**REQUEST**
Begin at the row that has "Click the pencil edit permission icon" and stop after the row that has "click(x=72, y=122)", then rewrite only those rows with "GUI agent" renamed to "GUI assistant" and everything else left unchanged.
+++ DATA ROWS
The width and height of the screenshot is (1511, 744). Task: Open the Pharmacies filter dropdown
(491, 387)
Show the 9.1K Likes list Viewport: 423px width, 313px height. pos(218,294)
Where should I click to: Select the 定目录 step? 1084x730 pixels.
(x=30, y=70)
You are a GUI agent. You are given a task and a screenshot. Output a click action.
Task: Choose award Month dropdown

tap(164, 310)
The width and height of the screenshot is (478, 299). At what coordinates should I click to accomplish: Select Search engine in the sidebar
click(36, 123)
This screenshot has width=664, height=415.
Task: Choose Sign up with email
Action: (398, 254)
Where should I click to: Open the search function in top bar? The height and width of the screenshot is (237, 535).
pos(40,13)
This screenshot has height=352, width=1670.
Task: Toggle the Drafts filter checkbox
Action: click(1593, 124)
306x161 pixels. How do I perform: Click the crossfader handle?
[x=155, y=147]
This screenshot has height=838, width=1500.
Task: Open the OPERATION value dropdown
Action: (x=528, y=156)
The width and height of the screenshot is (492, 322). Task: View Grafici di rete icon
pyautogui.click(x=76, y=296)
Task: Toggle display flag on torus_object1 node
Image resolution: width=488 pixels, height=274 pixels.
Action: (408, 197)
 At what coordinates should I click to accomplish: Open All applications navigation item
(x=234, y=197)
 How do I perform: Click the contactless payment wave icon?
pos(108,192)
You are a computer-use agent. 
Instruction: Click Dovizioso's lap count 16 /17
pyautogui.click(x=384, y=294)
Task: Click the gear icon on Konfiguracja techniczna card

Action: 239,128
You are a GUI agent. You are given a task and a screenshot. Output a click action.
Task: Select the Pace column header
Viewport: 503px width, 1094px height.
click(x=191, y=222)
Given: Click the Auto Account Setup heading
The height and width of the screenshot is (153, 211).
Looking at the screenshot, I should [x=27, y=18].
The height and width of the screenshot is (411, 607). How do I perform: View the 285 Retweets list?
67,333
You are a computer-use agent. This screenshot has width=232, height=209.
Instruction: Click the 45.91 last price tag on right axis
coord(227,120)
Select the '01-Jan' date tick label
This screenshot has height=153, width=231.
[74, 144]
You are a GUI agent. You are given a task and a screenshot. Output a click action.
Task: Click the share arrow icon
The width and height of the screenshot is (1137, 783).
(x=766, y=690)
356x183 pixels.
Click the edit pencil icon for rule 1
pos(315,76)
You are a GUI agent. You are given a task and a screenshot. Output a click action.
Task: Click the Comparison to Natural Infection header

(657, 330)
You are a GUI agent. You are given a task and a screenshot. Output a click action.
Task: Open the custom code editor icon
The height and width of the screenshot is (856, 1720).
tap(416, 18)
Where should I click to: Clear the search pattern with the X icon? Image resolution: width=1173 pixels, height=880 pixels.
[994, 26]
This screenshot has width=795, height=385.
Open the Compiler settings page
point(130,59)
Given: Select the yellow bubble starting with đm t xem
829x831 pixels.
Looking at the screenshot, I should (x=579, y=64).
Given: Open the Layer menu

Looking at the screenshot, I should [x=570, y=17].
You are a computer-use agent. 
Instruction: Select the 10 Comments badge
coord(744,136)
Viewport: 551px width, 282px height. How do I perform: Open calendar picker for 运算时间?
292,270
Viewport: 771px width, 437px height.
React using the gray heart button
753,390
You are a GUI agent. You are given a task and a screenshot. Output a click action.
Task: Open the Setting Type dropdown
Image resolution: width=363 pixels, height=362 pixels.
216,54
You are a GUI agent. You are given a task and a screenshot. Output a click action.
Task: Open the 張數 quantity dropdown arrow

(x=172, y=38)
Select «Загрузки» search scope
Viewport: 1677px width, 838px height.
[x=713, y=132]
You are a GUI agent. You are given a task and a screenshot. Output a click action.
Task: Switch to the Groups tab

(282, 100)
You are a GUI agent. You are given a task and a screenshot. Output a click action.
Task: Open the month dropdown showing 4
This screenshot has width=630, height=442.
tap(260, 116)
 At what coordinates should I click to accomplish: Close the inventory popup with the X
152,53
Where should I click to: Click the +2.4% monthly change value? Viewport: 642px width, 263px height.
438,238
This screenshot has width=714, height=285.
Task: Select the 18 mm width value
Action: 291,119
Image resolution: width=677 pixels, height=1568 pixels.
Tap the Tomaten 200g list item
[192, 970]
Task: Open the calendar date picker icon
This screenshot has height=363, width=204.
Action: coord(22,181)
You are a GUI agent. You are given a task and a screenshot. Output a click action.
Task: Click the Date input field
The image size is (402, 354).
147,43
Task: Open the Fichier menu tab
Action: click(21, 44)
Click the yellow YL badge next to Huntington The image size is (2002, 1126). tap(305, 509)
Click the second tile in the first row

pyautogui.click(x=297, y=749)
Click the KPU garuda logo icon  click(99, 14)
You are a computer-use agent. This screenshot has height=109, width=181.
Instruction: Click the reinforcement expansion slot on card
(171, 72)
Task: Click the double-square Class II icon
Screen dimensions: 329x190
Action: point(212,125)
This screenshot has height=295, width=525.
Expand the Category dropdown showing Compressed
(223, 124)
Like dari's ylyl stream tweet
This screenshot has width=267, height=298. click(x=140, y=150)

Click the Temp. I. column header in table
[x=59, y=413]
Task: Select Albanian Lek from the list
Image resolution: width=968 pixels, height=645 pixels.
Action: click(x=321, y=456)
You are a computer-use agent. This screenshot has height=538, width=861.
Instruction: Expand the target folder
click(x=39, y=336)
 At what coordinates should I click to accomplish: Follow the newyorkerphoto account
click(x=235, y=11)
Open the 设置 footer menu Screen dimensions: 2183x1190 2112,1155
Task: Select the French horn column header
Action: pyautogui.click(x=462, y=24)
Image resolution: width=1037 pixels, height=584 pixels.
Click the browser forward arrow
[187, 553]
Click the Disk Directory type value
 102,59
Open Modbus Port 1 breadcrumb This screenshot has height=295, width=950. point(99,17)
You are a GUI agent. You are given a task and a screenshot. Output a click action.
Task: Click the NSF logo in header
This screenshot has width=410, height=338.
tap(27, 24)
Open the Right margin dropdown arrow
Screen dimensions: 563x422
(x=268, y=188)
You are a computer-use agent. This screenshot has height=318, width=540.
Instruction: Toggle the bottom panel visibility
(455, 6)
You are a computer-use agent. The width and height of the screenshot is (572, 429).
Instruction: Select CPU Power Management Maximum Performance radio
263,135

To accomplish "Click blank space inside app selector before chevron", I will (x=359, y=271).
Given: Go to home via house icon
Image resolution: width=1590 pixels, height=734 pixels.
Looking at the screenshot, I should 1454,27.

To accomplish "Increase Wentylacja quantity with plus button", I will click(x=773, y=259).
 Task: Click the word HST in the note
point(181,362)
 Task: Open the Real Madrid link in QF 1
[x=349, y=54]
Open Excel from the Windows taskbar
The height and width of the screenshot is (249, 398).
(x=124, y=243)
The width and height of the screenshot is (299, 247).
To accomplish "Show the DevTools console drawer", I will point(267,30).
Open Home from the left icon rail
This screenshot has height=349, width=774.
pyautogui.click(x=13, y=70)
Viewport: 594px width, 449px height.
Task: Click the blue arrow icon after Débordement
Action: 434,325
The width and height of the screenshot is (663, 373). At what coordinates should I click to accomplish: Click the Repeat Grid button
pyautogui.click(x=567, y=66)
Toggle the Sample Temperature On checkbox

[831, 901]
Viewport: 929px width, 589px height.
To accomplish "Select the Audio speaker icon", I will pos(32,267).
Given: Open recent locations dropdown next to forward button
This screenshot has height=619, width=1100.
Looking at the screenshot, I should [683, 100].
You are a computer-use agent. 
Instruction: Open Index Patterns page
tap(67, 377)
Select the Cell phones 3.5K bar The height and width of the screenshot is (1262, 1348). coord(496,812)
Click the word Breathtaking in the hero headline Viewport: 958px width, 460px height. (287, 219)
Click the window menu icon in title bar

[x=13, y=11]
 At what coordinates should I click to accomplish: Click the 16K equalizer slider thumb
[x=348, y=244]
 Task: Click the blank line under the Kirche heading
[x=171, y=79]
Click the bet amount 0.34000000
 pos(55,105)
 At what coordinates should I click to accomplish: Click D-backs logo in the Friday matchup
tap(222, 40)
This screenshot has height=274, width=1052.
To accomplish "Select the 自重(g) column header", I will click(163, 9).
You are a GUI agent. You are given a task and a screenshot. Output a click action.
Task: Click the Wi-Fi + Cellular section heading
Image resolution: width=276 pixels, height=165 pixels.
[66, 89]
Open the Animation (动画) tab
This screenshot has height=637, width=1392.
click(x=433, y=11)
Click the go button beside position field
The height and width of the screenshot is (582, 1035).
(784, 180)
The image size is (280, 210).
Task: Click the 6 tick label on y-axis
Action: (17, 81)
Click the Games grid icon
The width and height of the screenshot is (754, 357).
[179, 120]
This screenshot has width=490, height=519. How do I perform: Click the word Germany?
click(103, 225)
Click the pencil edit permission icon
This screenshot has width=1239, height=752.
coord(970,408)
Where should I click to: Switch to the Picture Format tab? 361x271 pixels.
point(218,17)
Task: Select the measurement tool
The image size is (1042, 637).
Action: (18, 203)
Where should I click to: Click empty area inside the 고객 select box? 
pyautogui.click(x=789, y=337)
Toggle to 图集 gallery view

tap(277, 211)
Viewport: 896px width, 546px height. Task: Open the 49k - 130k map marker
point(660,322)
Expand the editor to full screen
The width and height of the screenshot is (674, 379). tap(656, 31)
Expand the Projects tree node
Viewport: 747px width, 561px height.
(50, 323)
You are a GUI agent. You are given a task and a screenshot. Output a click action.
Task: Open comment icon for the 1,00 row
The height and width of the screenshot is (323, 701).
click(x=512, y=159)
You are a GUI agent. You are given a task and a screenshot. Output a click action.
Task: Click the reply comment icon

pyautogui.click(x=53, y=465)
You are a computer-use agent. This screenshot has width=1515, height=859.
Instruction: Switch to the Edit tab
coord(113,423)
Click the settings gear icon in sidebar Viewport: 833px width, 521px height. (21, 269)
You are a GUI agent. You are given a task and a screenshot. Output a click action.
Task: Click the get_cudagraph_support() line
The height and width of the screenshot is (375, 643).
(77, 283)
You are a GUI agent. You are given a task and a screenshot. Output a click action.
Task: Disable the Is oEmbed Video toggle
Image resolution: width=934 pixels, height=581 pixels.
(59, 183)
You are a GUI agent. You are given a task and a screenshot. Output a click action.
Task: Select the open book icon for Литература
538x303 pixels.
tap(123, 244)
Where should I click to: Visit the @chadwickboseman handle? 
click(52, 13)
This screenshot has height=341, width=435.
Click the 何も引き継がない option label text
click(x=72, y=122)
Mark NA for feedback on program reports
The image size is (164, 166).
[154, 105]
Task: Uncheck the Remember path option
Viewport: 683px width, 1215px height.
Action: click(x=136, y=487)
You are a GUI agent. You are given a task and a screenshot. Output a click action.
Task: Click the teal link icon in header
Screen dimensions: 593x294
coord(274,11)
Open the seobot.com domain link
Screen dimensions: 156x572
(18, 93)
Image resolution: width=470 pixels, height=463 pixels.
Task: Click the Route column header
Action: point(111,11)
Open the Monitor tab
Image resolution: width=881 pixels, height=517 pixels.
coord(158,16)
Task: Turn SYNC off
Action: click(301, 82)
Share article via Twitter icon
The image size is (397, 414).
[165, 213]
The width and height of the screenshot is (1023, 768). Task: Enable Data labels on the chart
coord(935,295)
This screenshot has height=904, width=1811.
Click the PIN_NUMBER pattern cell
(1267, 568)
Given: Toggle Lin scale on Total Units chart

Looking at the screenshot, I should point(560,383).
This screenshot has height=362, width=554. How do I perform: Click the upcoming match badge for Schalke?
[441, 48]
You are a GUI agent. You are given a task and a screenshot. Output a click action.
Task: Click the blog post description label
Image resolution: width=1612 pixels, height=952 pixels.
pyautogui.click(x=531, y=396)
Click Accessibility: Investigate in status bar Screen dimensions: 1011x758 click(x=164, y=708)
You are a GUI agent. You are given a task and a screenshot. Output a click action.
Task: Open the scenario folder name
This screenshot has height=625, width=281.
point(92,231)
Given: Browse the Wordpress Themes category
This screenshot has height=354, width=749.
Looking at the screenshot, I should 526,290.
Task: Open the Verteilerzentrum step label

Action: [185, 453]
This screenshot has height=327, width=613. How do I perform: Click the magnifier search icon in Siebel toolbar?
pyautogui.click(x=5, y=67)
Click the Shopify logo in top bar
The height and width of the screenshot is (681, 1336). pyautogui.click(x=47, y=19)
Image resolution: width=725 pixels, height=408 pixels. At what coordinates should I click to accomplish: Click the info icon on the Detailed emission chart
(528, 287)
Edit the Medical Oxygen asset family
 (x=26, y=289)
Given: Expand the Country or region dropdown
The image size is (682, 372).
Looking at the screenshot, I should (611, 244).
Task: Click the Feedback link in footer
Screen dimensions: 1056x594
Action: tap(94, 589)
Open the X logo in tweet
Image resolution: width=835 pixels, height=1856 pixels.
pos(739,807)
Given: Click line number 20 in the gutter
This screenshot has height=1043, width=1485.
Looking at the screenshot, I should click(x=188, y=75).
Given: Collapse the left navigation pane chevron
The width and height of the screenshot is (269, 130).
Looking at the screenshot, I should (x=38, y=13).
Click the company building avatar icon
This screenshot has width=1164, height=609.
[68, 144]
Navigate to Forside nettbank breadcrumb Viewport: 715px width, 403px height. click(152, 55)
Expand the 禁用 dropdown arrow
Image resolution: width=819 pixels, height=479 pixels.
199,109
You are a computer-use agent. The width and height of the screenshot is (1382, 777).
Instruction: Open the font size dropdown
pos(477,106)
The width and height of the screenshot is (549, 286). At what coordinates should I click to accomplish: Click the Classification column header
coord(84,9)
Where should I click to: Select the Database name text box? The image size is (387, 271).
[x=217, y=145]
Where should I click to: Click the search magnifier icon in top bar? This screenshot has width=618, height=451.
++++++
**THE SOLUTION**
Click the pencil edit permission icon
This screenshot has width=1239, height=752.
coord(970,408)
Where should I click to: Switch to the Picture Format tab? 361x271 pixels.
point(218,17)
Task: Select the measurement tool
The image size is (1042, 637).
Action: (18, 203)
Where should I click to: Click empty area inside the 고객 select box? 
pyautogui.click(x=789, y=337)
Toggle to 图集 gallery view

tap(277, 211)
Viewport: 896px width, 546px height. Task: Open the 49k - 130k map marker
point(660,322)
Expand the editor to full screen
The width and height of the screenshot is (674, 379). tap(656, 31)
Expand the Projects tree node
Viewport: 747px width, 561px height.
(50, 323)
You are a GUI assistant. You are given a task and a screenshot. Output a click action.
Task: Open comment icon for the 1,00 row
The height and width of the screenshot is (323, 701).
click(x=512, y=159)
You are a GUI assistant. You are given a task and a screenshot. Output a click action.
Task: Click the reply comment icon

pyautogui.click(x=53, y=465)
You are a computer-use agent. This screenshot has width=1515, height=859.
Instruction: Switch to the Edit tab
coord(113,423)
Click the settings gear icon in sidebar Viewport: 833px width, 521px height. (21, 269)
You are a GUI assistant. You are given a task and a screenshot. Output a click action.
Task: Click the get_cudagraph_support() line
The height and width of the screenshot is (375, 643).
(77, 283)
You are a GUI assistant. You are given a task and a screenshot. Output a click action.
Task: Disable the Is oEmbed Video toggle
Image resolution: width=934 pixels, height=581 pixels.
(59, 183)
You are a GUI assistant. You are given a task and a screenshot. Output a click action.
Task: Select the open book icon for Литература
538x303 pixels.
tap(123, 244)
Where should I click to: Visit the @chadwickboseman handle? 
click(52, 13)
This screenshot has height=341, width=435.
Click the 何も引き継がない option label text
click(x=72, y=122)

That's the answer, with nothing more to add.